• [Tarefas a fazer]
1. As afirmações seguintes concordam com o trecho sobre equivalência na ATC? (a) A equivalência pode ser definida como uma medida enviesada entre dois instrumentos traduzidos. (b) Um dos primeiros modelos racionais na ATC se baseia em seis aspectos diferentes de equivalência. (c) As diferenças detectadas devem resultar de diferenças inerentes à ferramenta de aferição. Responda sim ou não a cada uma e cite literalmente as palavras do trecho que decidem.
2. Escreva a continuação do trecho sobre equivalência na ATC, começando logo após a última frase.

Equivalência é um conceito fundamental na ATC, e pode ser definida como medida não enviesada entre dois instrumentos traduzidos, para que qualquer diferença detectada seja resultado das diferenças reais entre os grupos avaliados e não o resultado de diferenças inerentes à ferramenta de aferição11. Um dos primeiros modelos racionais na ATC é construído a partir de seis aspectos diferentes de equivalência: a Conceitual, de Item, Semântica, Operacional, de Mensuração e a Funcional6,12.

• [Dados fornecidos]
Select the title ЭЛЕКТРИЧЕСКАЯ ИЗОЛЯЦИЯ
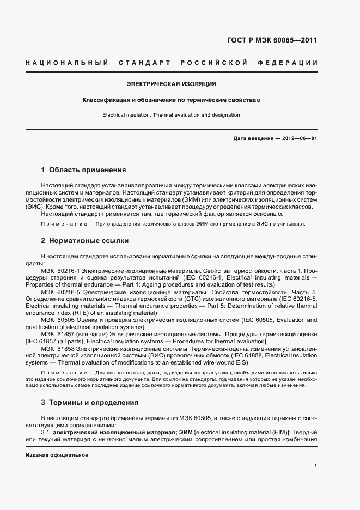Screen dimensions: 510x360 click(x=172, y=84)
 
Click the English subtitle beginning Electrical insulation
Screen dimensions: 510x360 click(x=172, y=115)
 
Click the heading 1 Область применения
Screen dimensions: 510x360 click(x=83, y=170)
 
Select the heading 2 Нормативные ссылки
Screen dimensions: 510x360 click(x=84, y=240)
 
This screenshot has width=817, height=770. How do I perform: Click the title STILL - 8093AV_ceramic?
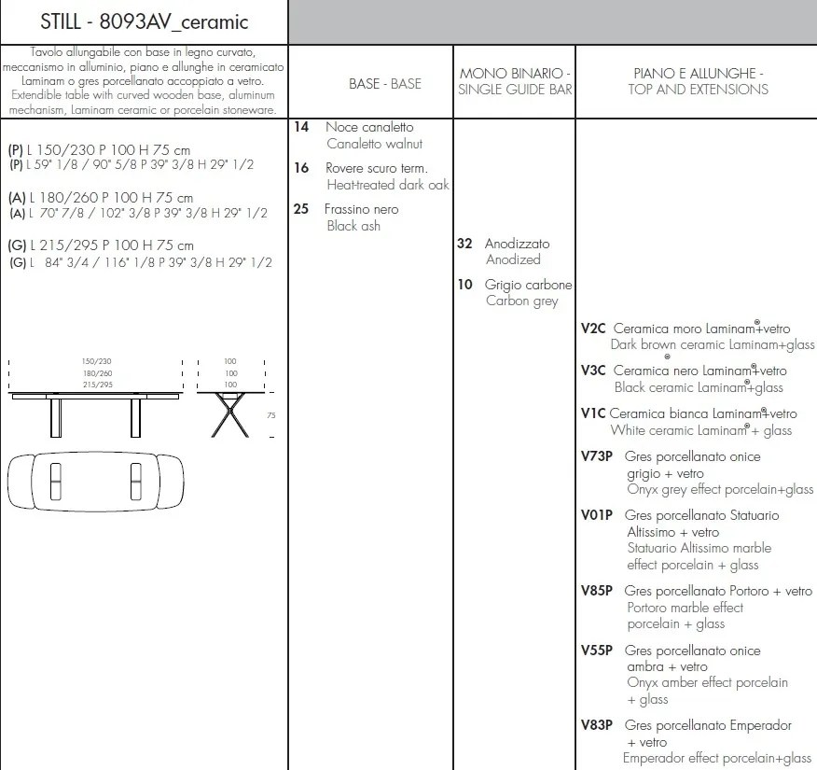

• [Respostas finais]
1.
(a) Não: "medida não enviesada entre dois instrumentos traduzidos"
(b) Sim: "construído a partir de seis aspectos diferentes de equivalência"
(c) Não: "e não o resultado de diferenças inerentes à ferramenta de aferição"

2.
Segundo este modelo, o primeiro passo a ser dado no processo de Adaptação Transcultural é a obtenção da equivalência conceitual, sem a qual a validade de todo o processo é ameaçada6. Trata-se da análise das formas em que diferentes populações conceituam saúde e os valores atribuídos por elas aos diferentes domínios de saúde6. No caso de não haver equivalência conceitual, os autores da ATC deveriam interromper o processo de adaptação e considerar construir um instrumento original na cultura-alvo.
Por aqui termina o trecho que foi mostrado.